Rural water supply and sanitation (RWSS)
The high number of diarrhoea and skin infection incidences makes the water supply
and sanitation programme assume crucial importance.
Bhutan’s water supply and sanitation coverage extends to more than 85% and
90% of the population respectively. From ethical and equity angles, it is critical that the
unreached 10% to 15% of the population has to be covered. The cost of reaching out
to the last far-flung population pockets comes to much higher. The demand-responsive
approach, as opposed to the earlier supply-driven approach, has contributed to the
enhancement of ownership and increased prospect of sustainability.
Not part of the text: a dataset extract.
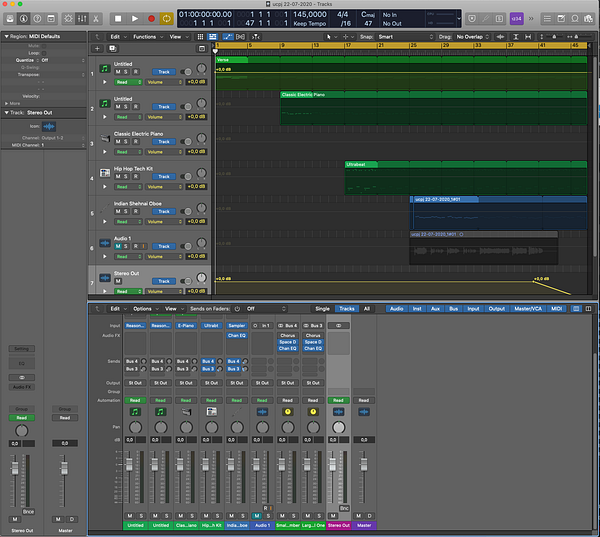This screenshot has width=600, height=537.
Task: Click the red Record button
Action: tap(151, 18)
The supply of
water and sanitation facilities needs to be seen as an integrated package along with
other public health activities.
2.4 Health systems
Policy and financing
The philosophy of economic development in Bhutan is based on the principle of Gross
National Happiness (GNH) delivered through the following four areas:
Sustainable and equitable socioeconomic development. 
Conservation of the environment. 
Preservation and promotion of culture. 
Promotion of good governance. 
While putting people at the centre of development, sustainable socioeconomic

development is not possible without giving due priority to health. The Government sets
aside an average of 10% – 11% of the national allocation annually for health. During
the Ninth Five Year Plan, the health sector received a 16.6% increase over the original
budget. To ensure equity, a pro-poor strategy of providing free basic health-care services
for all citizens has been adopted by Bhutan. The Government-donor funding ratio of
allocation so far is approximately 60:40.